INSTRUCTIONS FOR THE TASK.
Report every line of the listing below in which the string "screenshot" appears.

** SUPPLIED DATA follows **

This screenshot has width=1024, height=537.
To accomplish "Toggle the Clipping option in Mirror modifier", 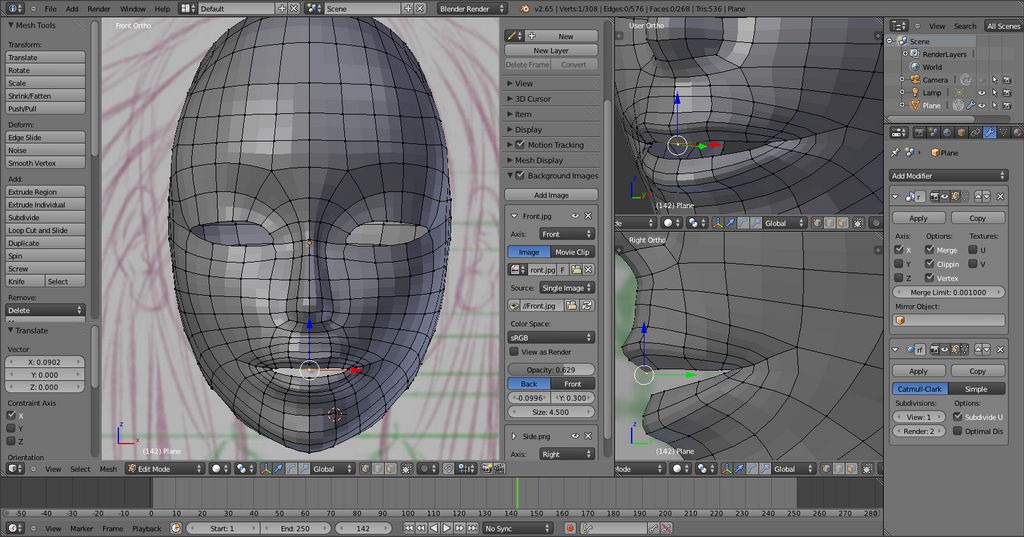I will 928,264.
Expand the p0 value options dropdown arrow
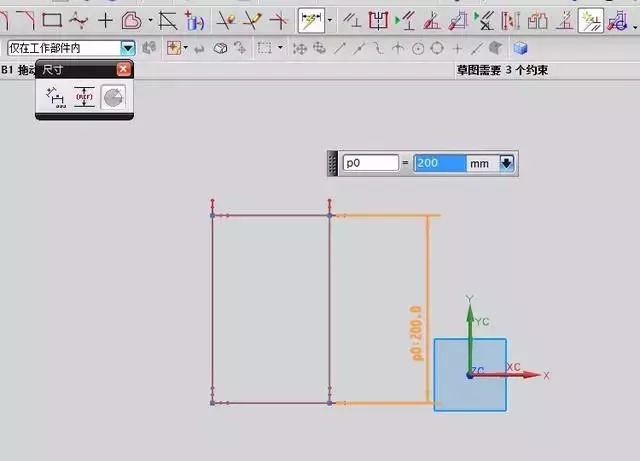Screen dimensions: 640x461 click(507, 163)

** End of SUPPLIED DATA **
** SUPPLIED DATA follows **

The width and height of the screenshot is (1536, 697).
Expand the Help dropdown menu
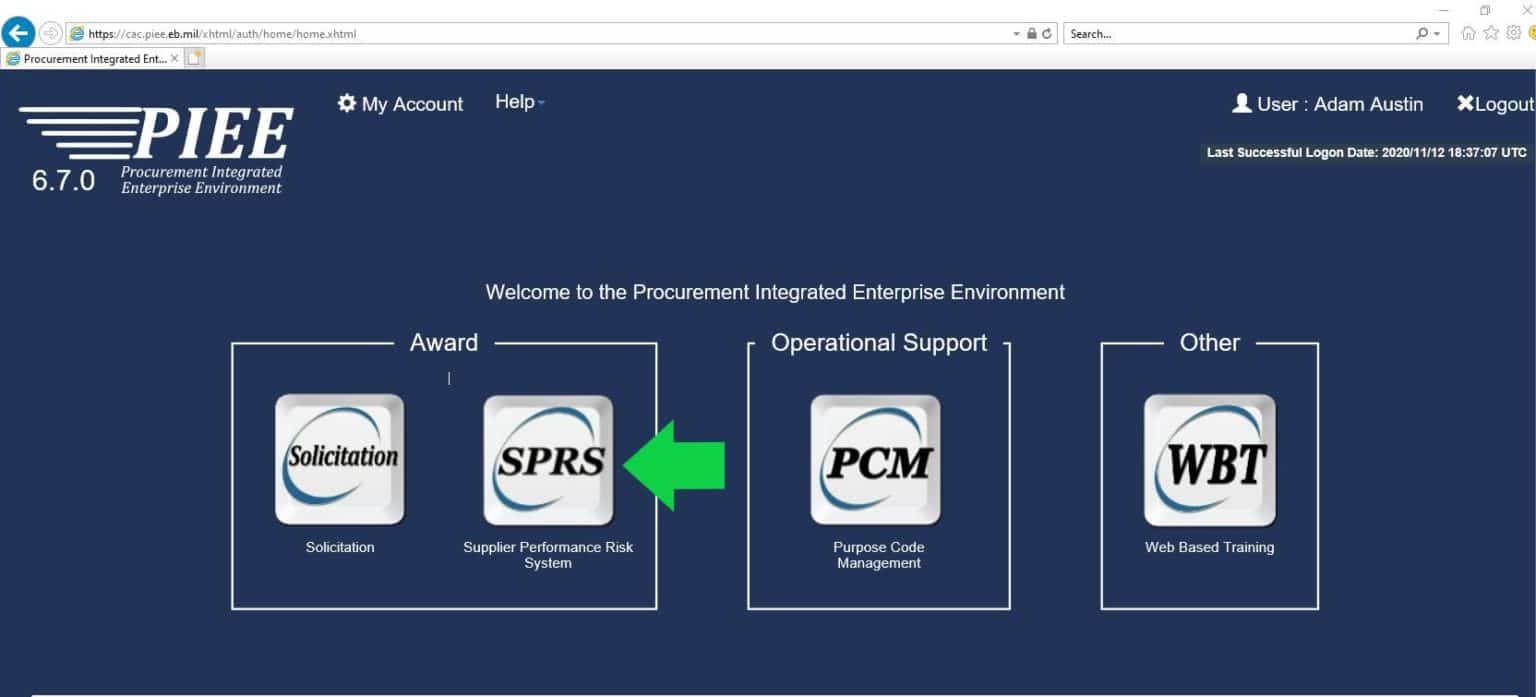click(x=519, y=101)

** End of SUPPLIED DATA **

SOLUTION.
This screenshot has width=1024, height=537.
The width and height of the screenshot is (1536, 697).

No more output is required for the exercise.